Collect every line below that contains the word "thức".
-- Given entries follows --
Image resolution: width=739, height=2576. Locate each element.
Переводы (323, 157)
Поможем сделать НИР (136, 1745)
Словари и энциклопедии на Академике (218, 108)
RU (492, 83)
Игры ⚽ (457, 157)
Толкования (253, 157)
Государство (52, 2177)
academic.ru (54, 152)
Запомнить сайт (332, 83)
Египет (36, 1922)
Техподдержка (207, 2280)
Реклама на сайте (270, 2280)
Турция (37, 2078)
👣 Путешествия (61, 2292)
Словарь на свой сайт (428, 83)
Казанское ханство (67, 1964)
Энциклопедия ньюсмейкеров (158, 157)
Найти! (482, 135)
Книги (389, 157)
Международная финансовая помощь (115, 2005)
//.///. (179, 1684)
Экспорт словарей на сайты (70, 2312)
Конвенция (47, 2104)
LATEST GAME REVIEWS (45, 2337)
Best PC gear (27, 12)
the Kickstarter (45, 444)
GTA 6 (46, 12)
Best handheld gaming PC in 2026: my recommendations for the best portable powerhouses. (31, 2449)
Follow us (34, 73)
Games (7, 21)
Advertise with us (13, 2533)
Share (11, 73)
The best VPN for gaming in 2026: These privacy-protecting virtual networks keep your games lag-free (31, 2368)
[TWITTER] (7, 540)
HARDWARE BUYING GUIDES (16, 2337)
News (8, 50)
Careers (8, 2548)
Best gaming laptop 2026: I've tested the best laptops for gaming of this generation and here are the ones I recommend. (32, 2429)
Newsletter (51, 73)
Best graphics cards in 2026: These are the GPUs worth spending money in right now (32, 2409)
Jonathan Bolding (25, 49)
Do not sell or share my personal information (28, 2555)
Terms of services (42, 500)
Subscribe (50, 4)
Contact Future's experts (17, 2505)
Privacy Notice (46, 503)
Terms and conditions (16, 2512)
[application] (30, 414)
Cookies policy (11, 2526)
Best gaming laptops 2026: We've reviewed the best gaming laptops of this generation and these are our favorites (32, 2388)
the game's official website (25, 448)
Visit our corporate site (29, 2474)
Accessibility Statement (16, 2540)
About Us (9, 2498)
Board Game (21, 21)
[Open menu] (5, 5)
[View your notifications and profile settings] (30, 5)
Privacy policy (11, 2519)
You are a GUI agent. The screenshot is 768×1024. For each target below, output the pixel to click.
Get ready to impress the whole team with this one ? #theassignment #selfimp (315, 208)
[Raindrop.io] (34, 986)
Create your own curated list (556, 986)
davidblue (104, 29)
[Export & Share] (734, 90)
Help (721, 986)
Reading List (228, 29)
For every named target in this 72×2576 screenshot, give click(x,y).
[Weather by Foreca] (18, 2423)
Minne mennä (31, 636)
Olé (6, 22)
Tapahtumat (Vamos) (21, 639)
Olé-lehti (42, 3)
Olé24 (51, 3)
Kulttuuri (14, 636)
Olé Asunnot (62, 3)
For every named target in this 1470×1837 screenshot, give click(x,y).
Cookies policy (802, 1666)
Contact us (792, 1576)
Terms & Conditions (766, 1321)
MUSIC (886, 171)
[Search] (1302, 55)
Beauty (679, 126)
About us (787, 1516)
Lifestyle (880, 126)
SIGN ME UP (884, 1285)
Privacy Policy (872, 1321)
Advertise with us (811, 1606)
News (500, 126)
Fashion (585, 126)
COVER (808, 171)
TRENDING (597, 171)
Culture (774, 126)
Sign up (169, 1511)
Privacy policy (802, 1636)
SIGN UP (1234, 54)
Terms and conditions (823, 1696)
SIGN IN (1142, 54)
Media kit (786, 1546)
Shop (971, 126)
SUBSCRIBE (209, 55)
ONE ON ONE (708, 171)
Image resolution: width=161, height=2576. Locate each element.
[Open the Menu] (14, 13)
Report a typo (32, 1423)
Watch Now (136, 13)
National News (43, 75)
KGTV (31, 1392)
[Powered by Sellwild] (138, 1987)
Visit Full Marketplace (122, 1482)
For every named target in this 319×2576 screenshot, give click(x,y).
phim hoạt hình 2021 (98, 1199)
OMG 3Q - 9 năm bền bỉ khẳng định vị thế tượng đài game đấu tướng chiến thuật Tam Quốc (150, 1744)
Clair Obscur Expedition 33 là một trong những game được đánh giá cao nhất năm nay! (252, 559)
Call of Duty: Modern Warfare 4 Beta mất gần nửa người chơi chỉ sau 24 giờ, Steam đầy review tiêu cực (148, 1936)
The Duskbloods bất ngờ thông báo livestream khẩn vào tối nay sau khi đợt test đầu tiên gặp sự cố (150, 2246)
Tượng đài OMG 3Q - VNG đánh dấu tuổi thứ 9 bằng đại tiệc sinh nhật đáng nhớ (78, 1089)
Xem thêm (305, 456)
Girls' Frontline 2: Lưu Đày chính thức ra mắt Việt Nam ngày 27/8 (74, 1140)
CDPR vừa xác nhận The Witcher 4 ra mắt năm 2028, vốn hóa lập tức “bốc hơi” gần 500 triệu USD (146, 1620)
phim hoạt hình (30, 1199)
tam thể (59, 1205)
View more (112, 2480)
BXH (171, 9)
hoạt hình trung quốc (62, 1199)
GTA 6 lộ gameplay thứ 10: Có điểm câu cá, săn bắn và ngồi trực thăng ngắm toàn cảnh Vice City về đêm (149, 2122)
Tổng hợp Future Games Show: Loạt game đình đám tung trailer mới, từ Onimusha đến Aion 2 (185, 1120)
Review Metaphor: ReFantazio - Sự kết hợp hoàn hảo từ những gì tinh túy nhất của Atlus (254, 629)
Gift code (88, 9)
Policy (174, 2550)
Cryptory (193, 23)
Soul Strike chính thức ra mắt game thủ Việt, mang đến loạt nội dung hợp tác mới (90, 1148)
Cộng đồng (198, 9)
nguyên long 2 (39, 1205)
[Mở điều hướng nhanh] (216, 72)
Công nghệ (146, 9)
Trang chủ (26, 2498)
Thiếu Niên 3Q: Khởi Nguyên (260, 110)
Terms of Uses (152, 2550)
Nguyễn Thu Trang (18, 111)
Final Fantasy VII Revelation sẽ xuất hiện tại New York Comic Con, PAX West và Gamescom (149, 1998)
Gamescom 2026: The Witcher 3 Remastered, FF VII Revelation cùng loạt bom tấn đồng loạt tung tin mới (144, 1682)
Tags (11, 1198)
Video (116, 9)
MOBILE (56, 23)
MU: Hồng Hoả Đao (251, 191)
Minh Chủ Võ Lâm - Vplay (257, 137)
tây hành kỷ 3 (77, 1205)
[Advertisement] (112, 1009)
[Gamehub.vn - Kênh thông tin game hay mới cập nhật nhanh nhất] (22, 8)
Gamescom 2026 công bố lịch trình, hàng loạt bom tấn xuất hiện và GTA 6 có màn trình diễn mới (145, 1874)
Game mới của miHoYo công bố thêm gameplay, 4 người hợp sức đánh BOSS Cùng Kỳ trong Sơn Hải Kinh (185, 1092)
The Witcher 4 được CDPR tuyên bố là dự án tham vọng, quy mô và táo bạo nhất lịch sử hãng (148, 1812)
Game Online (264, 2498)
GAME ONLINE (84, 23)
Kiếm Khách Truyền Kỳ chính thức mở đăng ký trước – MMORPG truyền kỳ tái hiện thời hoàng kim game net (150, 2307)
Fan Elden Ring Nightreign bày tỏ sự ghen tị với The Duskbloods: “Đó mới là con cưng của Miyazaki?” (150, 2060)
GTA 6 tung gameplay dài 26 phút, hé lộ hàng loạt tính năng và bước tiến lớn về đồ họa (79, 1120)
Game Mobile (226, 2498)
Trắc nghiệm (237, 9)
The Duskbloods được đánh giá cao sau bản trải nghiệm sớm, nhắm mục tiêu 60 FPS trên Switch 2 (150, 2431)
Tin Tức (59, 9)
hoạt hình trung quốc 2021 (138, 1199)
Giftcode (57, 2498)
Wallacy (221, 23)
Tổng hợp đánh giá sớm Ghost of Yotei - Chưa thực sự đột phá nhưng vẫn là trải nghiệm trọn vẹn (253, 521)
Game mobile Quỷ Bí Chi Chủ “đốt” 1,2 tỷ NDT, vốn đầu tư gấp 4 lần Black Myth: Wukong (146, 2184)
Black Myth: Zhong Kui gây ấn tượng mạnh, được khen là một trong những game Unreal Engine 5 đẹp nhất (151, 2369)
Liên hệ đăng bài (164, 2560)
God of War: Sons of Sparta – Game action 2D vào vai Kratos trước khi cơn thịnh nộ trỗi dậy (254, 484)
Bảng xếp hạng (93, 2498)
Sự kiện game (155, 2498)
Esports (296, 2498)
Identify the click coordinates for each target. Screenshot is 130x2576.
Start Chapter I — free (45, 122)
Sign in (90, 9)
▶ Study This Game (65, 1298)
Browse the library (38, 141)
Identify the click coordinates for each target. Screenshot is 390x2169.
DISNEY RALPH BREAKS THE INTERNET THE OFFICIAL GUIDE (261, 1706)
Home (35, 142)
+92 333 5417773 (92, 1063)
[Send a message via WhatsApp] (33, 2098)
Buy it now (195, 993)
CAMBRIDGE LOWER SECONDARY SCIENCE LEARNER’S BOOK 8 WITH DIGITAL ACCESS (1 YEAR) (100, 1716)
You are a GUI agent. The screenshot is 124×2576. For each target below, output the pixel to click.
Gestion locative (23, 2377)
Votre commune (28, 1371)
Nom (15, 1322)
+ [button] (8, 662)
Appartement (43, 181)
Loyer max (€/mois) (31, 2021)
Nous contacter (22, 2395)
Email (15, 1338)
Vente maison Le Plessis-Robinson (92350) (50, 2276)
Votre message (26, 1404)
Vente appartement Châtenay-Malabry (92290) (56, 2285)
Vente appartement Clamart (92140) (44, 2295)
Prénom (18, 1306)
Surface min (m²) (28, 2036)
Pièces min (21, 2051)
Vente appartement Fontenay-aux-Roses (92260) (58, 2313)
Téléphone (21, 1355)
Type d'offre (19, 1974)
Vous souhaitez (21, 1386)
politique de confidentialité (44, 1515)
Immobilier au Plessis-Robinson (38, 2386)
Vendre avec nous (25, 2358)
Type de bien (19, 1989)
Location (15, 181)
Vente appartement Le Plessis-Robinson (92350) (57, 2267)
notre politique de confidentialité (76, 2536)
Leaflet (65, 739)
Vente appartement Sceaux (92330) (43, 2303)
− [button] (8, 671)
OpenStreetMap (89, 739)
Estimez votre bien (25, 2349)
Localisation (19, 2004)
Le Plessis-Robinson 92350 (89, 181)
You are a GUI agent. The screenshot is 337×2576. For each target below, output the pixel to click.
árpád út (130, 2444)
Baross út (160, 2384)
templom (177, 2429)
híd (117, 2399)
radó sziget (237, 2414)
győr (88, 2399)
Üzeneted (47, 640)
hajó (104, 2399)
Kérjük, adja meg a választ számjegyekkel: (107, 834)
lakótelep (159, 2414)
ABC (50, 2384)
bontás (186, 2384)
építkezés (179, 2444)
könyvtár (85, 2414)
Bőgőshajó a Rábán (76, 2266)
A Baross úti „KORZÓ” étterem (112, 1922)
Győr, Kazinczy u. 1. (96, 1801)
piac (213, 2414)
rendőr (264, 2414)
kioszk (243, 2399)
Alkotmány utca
-- Given entries concluded --
→ **Exercise solution**
Girls' Frontline 2: Lưu Đày chính thức ra mắt Việt Nam ngày 27/8 (74, 1140)
Soul Strike chính thức ra mắt game thủ Việt, mang đến loạt nội dung hợp tác mới (90, 1148)
Kiếm Khách Truyền Kỳ chính thức mở đăng ký trước – MMORPG truyền kỳ tái hiện thời hoàng kim game net (150, 2307)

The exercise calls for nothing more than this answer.